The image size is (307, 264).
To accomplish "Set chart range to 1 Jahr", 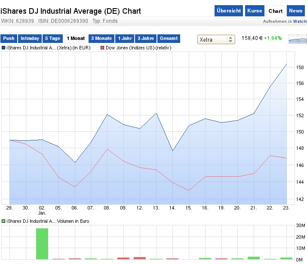I will click(125, 39).
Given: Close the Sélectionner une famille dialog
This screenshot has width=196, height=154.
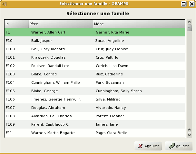Looking at the screenshot, I should pyautogui.click(x=191, y=4).
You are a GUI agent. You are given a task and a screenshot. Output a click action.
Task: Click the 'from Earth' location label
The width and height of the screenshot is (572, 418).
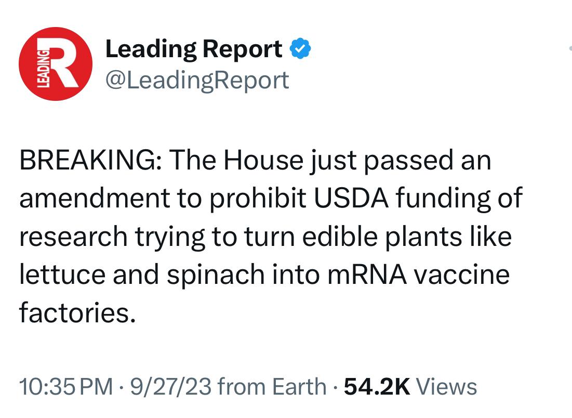coord(272,387)
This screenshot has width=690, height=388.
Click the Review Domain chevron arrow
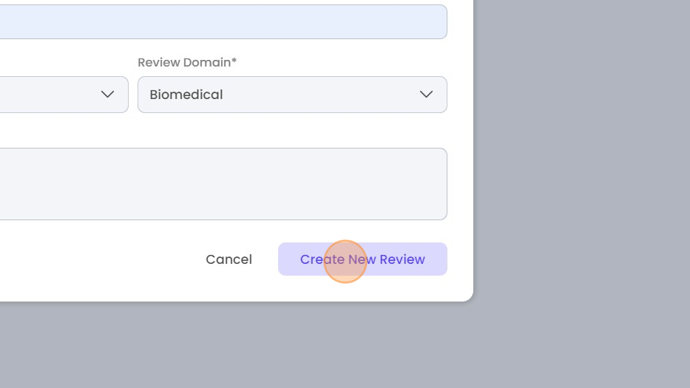click(426, 95)
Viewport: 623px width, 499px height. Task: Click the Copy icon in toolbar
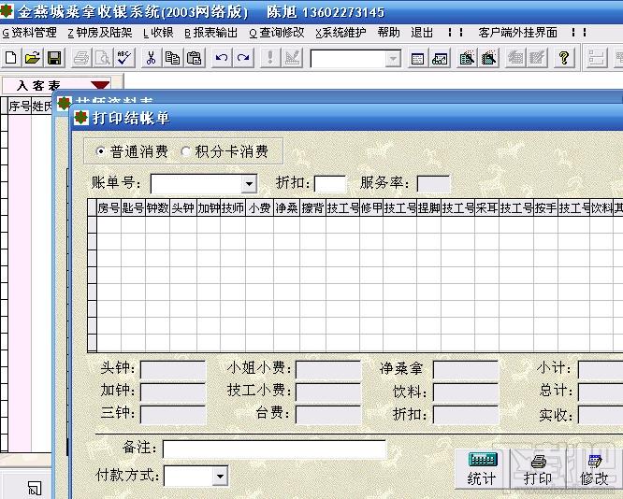172,58
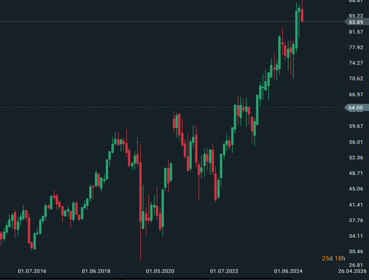Image resolution: width=369 pixels, height=280 pixels.
Task: Select the 01.06.2018 date on time axis
Action: tap(96, 271)
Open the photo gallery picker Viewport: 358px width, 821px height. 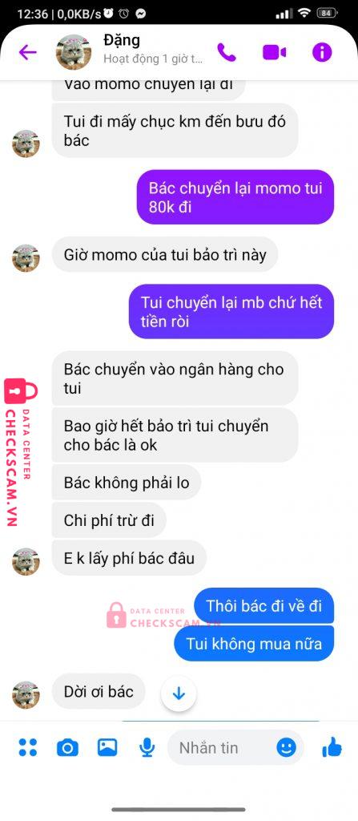107,747
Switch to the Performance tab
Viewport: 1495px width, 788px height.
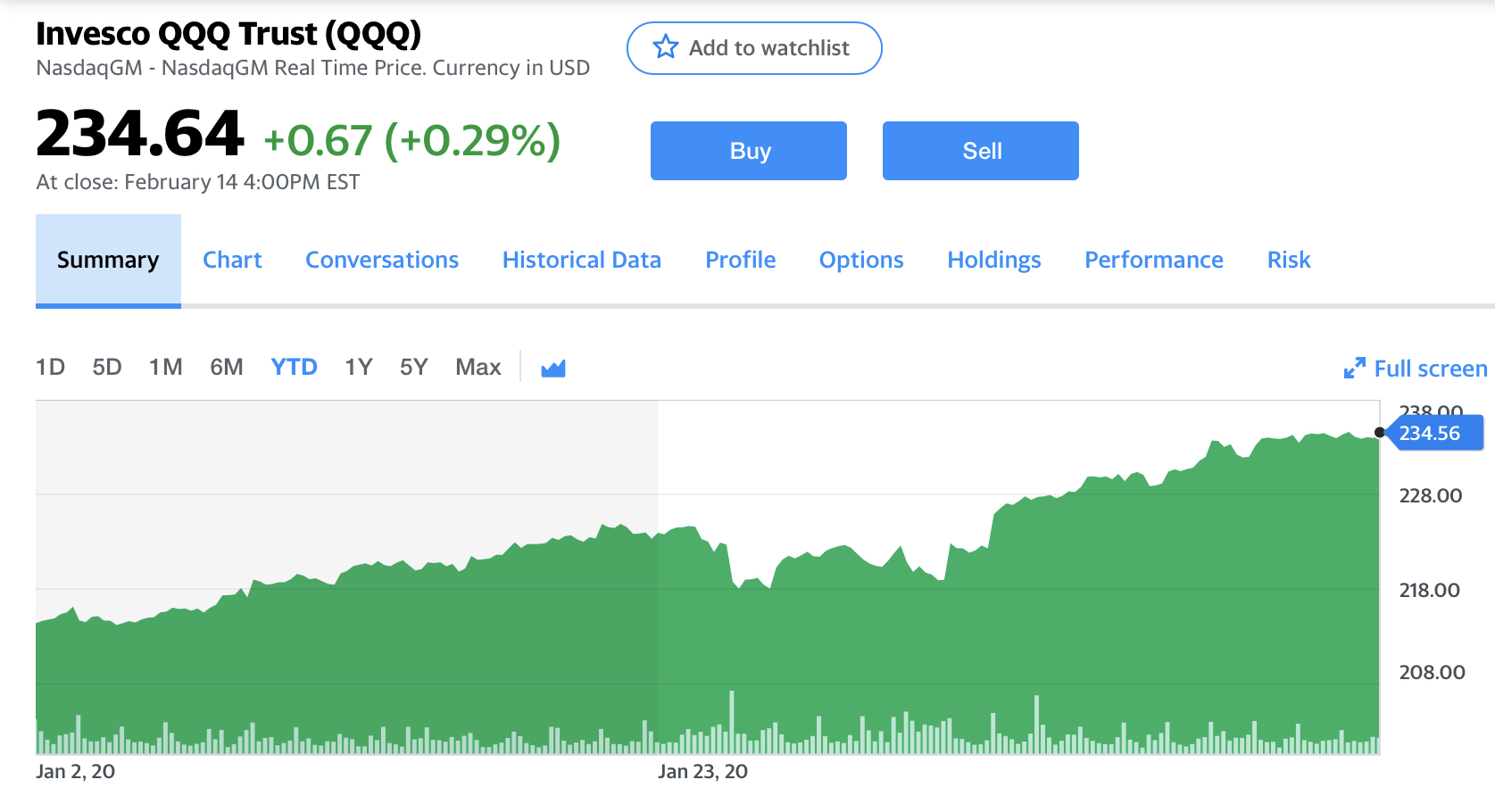(1153, 260)
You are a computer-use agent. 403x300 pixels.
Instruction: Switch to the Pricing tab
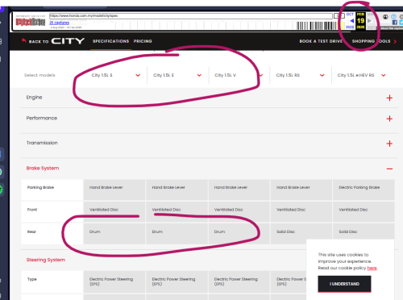[x=143, y=41]
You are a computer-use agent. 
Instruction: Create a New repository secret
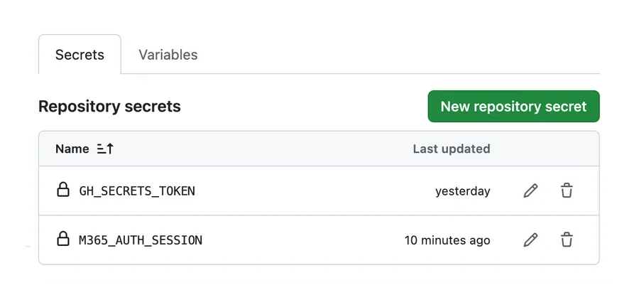513,107
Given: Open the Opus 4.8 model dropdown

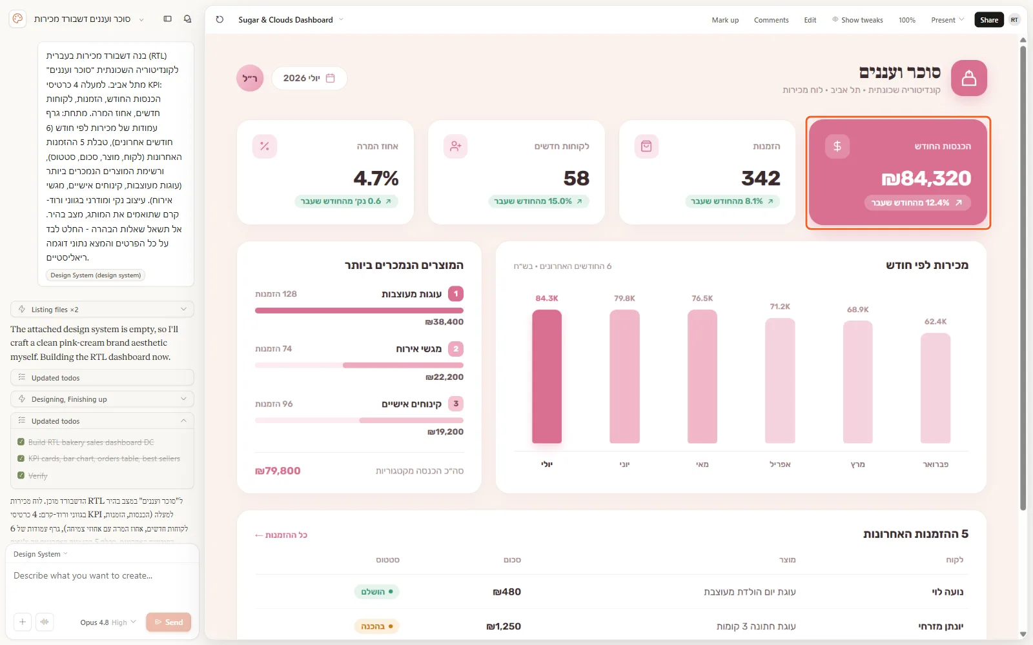Looking at the screenshot, I should point(108,622).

+++

What is required:
Using the listing above, copy exactly the lines from the one that contains "Switch to the Performance tab" through its last line, both included, but not the pictures.

Answer box:
Switch to the Performance tab
Viewport: 1495px width, 788px height.
(1153, 260)
You are a computer-use agent. 403x300 pixels.
Instruction: Switch to the Pricing tab
[x=143, y=41]
You are a computer-use agent. 
Instruction: Create a New repository secret
513,107
Given: Open the Opus 4.8 model dropdown

Looking at the screenshot, I should point(108,622).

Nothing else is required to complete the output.